そこにはいつの間にか全身黒い鎧で覆われたダークナイトが立っていてライムは驚く。


(気配が……なかった?)


何時の間にいたのか、はたまた最初からそこに立っていたのに気付かなかっただけなのか、疑問に思いながらも彼は警戒して相手を見詰める。


『どうした、何をぼさっと突っ立っている? こないのか?』


「い、いや。すぅ……行くぞ!」


訝しげな様子でダークナイトが尋ねるとライムは慌てて返事をしてから、小さく息を吸い込み威勢のいい声で宣言した。


『さあ、来い。挑戦者よ』


「たぁ、やっ。はぁっ!!」


ダークナイトが言うと茶色に光り輝く剣を突きつけ挑発する。


それに彼は勢い良くロングソードを振り被り三連切りを繰り広げた。


『ふっ……』


「な?! 消えた?」


ダークナイトが小さく笑むと気配を絶つ。目の前の相手が突如消えたようにしか見えない状況にライムは焦る。


『何処を見ている?』


「うわっ!?」


背後から現れたダークナイトが言うと驚いた顔で突っ立ている彼の無防備な背中を斬りつけた。


「鎧を着けてなかったら危なかった……」


ココア王から貰った鎧のおかげでたいしたダメージにはならなかったが、もし着けていなかったらとライムは冷や汗を流す。


『さあ、どうした。お前の実力はこの程度なのか?』


「ちょっと驚いて油断していただけさ! 今度はそう簡単に背後は取らせないぞ!」


ダークナイトの言葉に少し不機嫌になった彼はぶっきらぼうな態度で言い放つ。


『そうか。なら、我も遠慮なく背後を取らせてもらうことにしよう』


「何!?」


余裕な態度でそう話したダークナイトにライムは片眉を跳ね上げ呟く。


先ほどは消えた事に油断したが次はそう簡単に取らせるものかと少しムキになり身構えた。

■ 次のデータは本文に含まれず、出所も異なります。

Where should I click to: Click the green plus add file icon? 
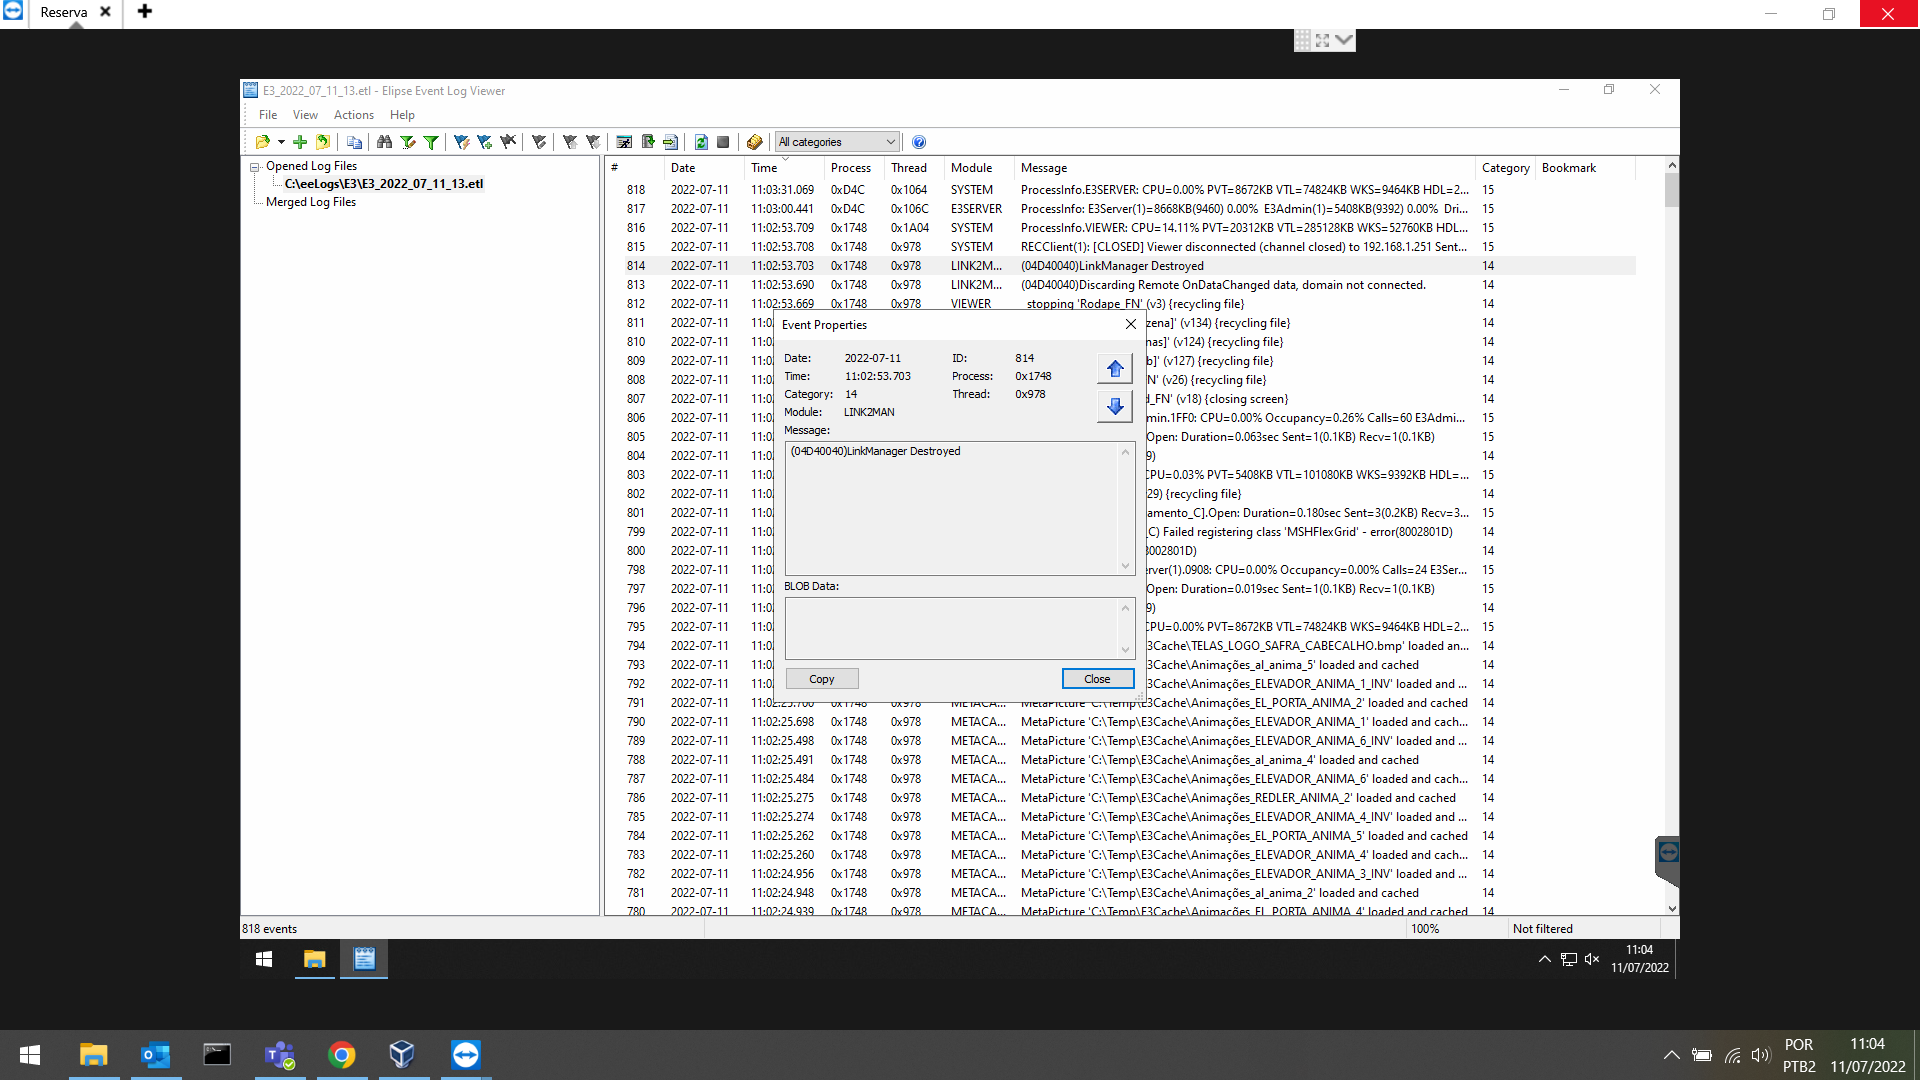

『はたして、お前の実力がどれ程のものなのか見定めさせてもらうことにしよう』


「……」


ダークナイトの言葉に一気に警戒の色を強めた彼は手に持つ剣に力を込める。


「今度は外さないぞ。居合い切り!」


『ふっ……』


威勢よく叫びながらライムが相手に突っ込んでいく。ダークナイトが再び小さく笑むと気配を絶った。


「な!? また?」


またも姿が消えたようにしか見えなかったライムは驚き動きを止める。


警戒して周囲をくまなく探るも相手の姿は見えない。


『隙あり』


「わぁ!?」


再び気配を現したダークナイトが彼の背後を斬り付けた。その攻撃によろけたライムだったが何とか態勢を保つ。


『どうした、やはりお前の実力はこの程度なのか?』


「まだまだ。……これならどうだ。食らえ、大回転切り」


ダークナイトの言葉に答える様に彼は言うと立ち上がり大技を繰り出す。


この必殺技ならばいくら姿を消す相手にだってダメージを与えられるはずだと思ったのである。


『はぁ……』


ダークナイトが呆れた様子で溜息を吐くと気配を絶って姿をくらます。


『そこだ!』


「わぁっ」


またもや姿が消えた相手から背後をつかれ、三度目の攻撃を食らったライムは流石に態勢を崩して膝を付く。


「くそ! ……如何したらいいんだ!」


『我に攻撃を食らわしたいのなら、もっと冷静になることだな』


悔しさと焦りでいっぱいのライムは喚くように叫ぶ。


その様子にダークナイトがまるで諭すかのように静かな口調で助言する。


「冷静に?」


「……常に相手がお前の思い道理の行動をしてくれるとは限らない。敵を倒すのには研ぎ澄まされた精神で相手と対峙する必要がある」


意味が分からないと言いたげに首を傾げる彼に、ダークナイトが若干呆れ返りながら説明を加えた。


「相手の……そうか、気配! 気配だったんだ!」


『……疲れる』


今まで消えていたように思えていたダークナイトが実際は気配を絶っていただけで、その場所からいなくなった訳ではないことにようやく気が付いたライムは大声をあげて納得する。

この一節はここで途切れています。